May 8, 2026

The End of Unlimited AI

GitHub Copilot switches to per-token billing on June 1st. The era of flat-rate AI coding is dead.

GitHub Copilot is going per-token. June 1st, 2026 is the cutoff. The flat-rate subscription that let developers hammer the API without thinking about cost is gone. This is the most significant shift in the economics of AI development since the launch of ChatGPT.

We normalized flat fees. You paid $10 or $20 and got unlimited reasoning. Long prompts, agent loops, multiple completions—it didn’t matter. The marginal cost of a query was zero for the user. That was a gift to adoption. It was never sustainable for the provider. GitHub Copilot is now openly passing the cost of compute through to the developer. No more abstractions. You get what you pay for, down to the last token.

The Utility Model Wins

Everything changes when the provider’s cost becomes the user’s cost. The old SaaS model priced access. The new model prices consumption. This aligns perfectly with the rapid decline in inference costs.
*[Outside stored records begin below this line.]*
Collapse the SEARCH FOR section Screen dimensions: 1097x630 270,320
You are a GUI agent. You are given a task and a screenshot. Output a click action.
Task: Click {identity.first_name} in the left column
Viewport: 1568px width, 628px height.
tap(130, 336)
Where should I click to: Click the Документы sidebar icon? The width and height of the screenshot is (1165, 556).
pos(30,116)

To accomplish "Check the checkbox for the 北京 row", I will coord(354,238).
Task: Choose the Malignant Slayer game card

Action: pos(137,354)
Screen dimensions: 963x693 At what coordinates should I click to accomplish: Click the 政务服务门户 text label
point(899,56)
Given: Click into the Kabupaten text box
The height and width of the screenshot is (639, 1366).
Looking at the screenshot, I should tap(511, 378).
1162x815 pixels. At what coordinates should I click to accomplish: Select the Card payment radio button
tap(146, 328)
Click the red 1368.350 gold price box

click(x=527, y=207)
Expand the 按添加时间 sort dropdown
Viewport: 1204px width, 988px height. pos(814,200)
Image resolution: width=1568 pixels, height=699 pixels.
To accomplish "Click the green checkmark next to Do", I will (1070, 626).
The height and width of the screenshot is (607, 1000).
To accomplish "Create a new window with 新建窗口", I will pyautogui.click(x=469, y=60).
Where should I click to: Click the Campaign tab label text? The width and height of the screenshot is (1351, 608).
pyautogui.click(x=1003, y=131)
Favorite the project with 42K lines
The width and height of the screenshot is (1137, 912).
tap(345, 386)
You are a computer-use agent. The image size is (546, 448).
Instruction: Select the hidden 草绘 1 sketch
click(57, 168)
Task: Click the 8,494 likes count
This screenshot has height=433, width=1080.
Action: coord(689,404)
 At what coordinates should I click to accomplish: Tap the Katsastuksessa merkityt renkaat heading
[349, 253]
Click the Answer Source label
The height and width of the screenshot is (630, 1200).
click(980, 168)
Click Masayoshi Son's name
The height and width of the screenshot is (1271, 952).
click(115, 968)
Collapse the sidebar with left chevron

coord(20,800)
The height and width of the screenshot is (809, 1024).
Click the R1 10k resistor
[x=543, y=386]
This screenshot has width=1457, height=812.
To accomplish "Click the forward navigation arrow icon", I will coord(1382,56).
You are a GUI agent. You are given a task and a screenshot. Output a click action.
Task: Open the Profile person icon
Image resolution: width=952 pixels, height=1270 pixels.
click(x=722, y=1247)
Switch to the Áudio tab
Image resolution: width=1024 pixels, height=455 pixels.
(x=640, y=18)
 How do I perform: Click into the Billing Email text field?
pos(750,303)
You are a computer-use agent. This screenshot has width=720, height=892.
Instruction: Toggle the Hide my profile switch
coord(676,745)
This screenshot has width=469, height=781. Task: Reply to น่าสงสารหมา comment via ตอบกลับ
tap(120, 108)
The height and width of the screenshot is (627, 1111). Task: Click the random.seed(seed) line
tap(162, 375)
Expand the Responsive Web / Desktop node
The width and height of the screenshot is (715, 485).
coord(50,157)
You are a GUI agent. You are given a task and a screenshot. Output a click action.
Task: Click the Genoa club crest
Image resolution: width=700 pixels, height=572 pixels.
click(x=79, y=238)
Techniques like faster self-attention mechanisms are crushing decoding latency. When a token gets cheaper to produce, it makes sense to sell it individually. Copilot is making a bet that the cost curve is steep enough to keep the total user bill manageable while capturing a direct share of the efficiency gains. AI development is shifting from a subscription overhead to a direct variable cost. This is raw utility computing.

The heavy user—the one who lives in their IDE and generates petabytes of completions—will see their bill go up. The casual user who just needs a few autocompletions will see it drop. Power users subsidized everyone before. Now everyone pays their actual freight. This is fair. It is also the cold reality of a market that can no longer afford to give away the core commodity.

Agents Have a Budget Now

The most immediate disruption is to agentic workflows. An agent that loops to solve a problem used to cost one monthly fee. Now it costs 10x the tokens if it loops 10 times. It costs 50x if you let it iterate without bounds. A single advanced debugging session can easily chew through 200,000 tokens.

Most developers have no visibility into their agent token burn. They treat loops as free. This must change. The Australian Prudential Regulation Authority recently flagged AI agent governance as a control gap. They were worried about risk and reliability. They missed the immediate threat: runaway inference costs. An ungoverned agent is not just a liability—it is a direct drain on your balance sheet. The first governance crisis for your AI agent might not be a bad decision. It might be a $5,000 inference bill that piled up overnight.

The Signal

The signal is brutally clear. Unlimited AI was a loss leader. It was an incredible user acquisition mechanism. It let teams build without constraint. Now the constraint is back, and it is measured in tokens.

This is the maturation of the AI market. The hype cycle ends when the metered bill arrives. Per-token pricing forces a level of rigor that the chat UI era completely avoided. It makes the economics of AI transparent. For the first time, builders can directly map the value of a feature to its inference cost. This is terrifying for the undisciplined. It is an opportunity for the precise.

The all-you-can-code buffet is closed. You are going to pay per dish, so optimize your order.